# papeles package - parsing files examples


In this notebook, there are 3 examples of things you might want to do with the raw PDF files you might want to do analysis on. Using the data extracted from the [neurips_crawler](https://github.com/glhuilli/neurips_crawler), raw PDF files are processed, and two sub tasks are presented: extract paper sentences (everything that is not references or header) and extract header (everything above the abstract). 

Some applications like references extraction will be added in future applications. 


## Process PDF files 

using `neurips.load.load_folder` you'll be able to process Neurips PDF files and extract as a generator that can be used for processing purposes (e.g. the ones presented in the following sections). 


In [33]:
import os
from tqdm.notebook import tqdm

from papeles.corpus.neurips.load import load_folder

# output is the output folder from neurips_crawler: https://github.com/glhuilli/neurips_crawler
NEURIPS_DATA_OUTPUT = '/var/data/neurips_crawler/output'  


metadata = {}  # year -> NeurIPS object 
files_data = {}  # file_name -> text of file
for folder in tqdm(os.listdir(NEURIPS_DATA_OUTPUT)):
    year = folder.split('_')[-1]
    files_sentences, files_metadata = load_folder(os.path.join(NEURIPS_DATA_OUTPUT, folder))
    metadata[year] = files_metadata
    files_data.update(files_sentences)
print(f'files: {len(files_data)}')

HBox(children=(FloatProgress(value=0.0, max=11.0), HTML(value='')))


files: 5327


In [37]:
metadata['2009']['3689-information-theoretic-lower-bounds-on-the-oracle-complexity-of-convex-optimization.pdf']

{'id': 'a9f07f6e-073c-5dca-9071-256ffc6dec5b',
 'title': 'Information-theoretic lower bounds on the oracle complexity of convex optimization',
 'pdf_name': '3689-information-theoretic-lower-bounds-on-the-oracle-complexity-of-convex-optimization.pdf',
 'abstract': 'Despite the large amount of literature on upper bounds on complexity of convex analysis, surprisingly little is known about the fundamental hardness of these problems.
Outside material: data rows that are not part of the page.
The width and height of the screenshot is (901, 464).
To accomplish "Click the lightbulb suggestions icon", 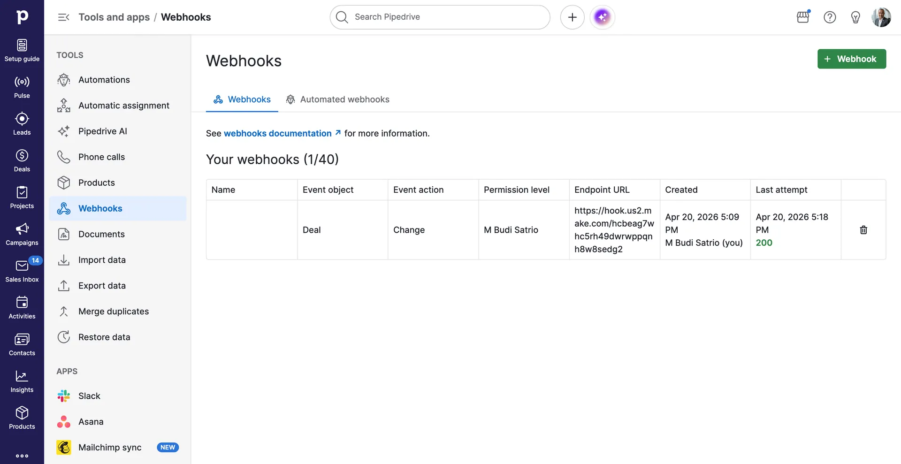I will [x=855, y=17].
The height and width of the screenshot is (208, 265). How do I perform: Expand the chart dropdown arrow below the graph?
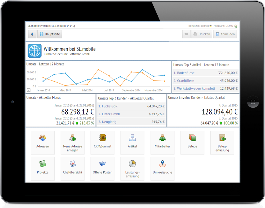pos(29,90)
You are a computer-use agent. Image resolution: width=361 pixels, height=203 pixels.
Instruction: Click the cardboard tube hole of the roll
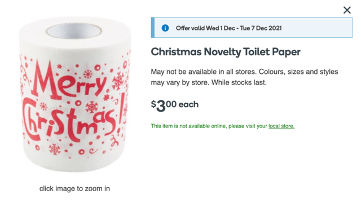pyautogui.click(x=74, y=31)
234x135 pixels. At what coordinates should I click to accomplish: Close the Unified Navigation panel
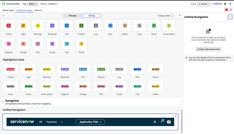click(230, 17)
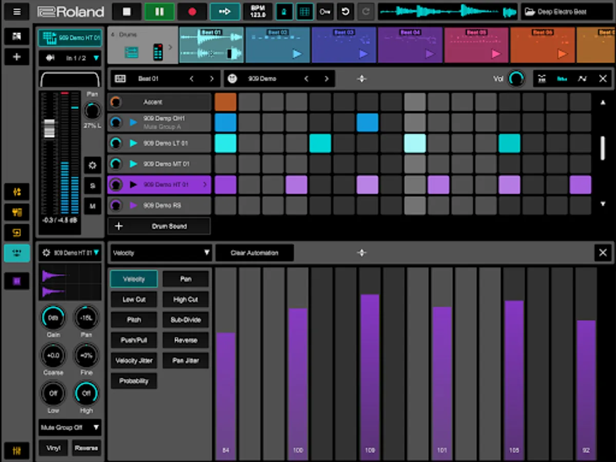Toggle the metronome icon
The image size is (616, 462).
point(284,12)
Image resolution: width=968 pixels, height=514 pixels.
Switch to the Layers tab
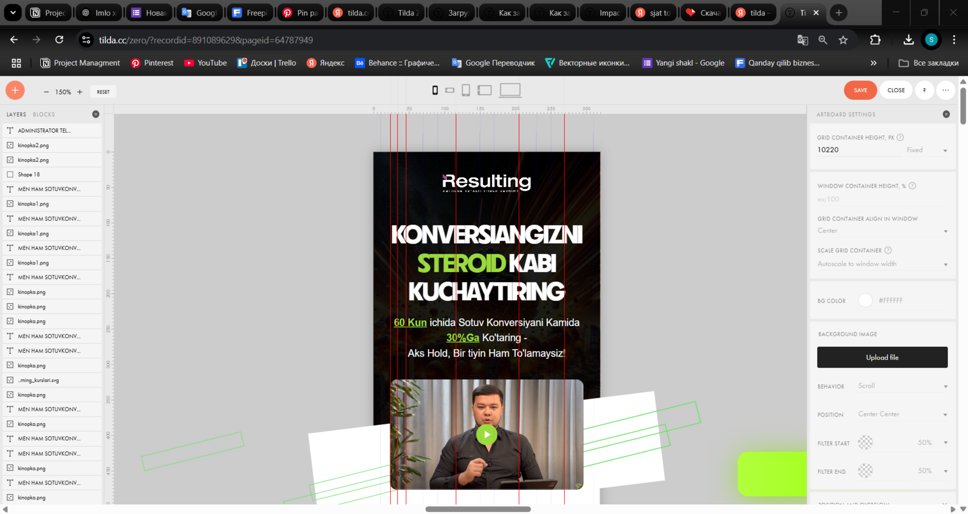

The extensive use of convex optimization in machine learning and statistics makes such an understanding critical to understand fundamental computational limits of learning and estimation. In this paper, we study the complexity of stochastic convex optimization in an oracle model of computation. We improve upon known results and obtain tight minimax complexity estimates for some function classes. We also discuss implications of these results to the understanding the inherent complexity of large-scale learning and estimation problems.',
 'authors': [{'id': 'alekh

In [38]:
list(files_data.keys())[0]

'3689-information-theoretic-lower-bounds-on-the-oracle-complexity-of-convex-optimization.pdf'

## Extract "Sentences" of Papers

Each paper has different sections that might be of relevance for different applications. In this case, `paper.get_sentences` is mainly focused in getting all those lines in the paper that are related to the main content of the paper (before the "references" and after the "abstract").



In [27]:
from papeles.utils import paper
from collections import Counter, defaultdict


NEURIPS_ANALYSIS_DATA = '/var/data/neurips_analysis/'


# Note that this takes ~2hrs to run. 
for paper_key, paper_sentences in tqdm(list(files_data.items())):
    with open(os.path.join(NEURIPS_ANALYSIS_DATA, f'files_sentences/{paper_key}_sentences.txt'), 'w') as f:
        for line in paper.get_sentences(paper.flatten(paper_sentences)):
            f.write(line + '\n')


## Extract "Header" of Papers 

To get the header of a paper, which is defined as everything right before the abstract (i.e. title, authors, etc.), you can use the `paper.get_header` method as follows: 

In [34]:

for paper_key, paper_sentences in tqdm(list(files_data.items())):
    with open(os.path.join(NEURIPS_ANALYSIS_DATA, f'files_headers/{paper_key}_headers.txt'), 'w') as f:
        for line in paper.get_header(paper.flatten(paper_sentences)):
            f.write(line + '\n')


HBox(children=(FloatProgress(value=0.0, max=5327.0), HTML(value='')))




## Save paper metadata

In the particular case of Neurips, there's metadata available, which is recommended to be stored independently from other files, and it shows information as the year of publication, authors (author_id and author_name), and the paper_key (number at the beginning of the file). 

In [41]:
import json

from papeles.paper.neurips import get_key


for year, paper_data in tqdm(data.items()):
    for paper_key, file_metadata in paper_data.items():
        file_metadata = metadata[year][paper_key]
        file_metadata['year'] = int(year)
        file_metadata['paper_key'] = get_key(paper_key)
        with open(os.path.join(NEURIPS_ANALYSIS_DATA, f'files_metadata/{paper_key}_metadata.json'), 'w') as f:
            json.dump(file_metadata, f)


HBox(children=(FloatProgress(value=0.0, max=11.0), HTML(value='')))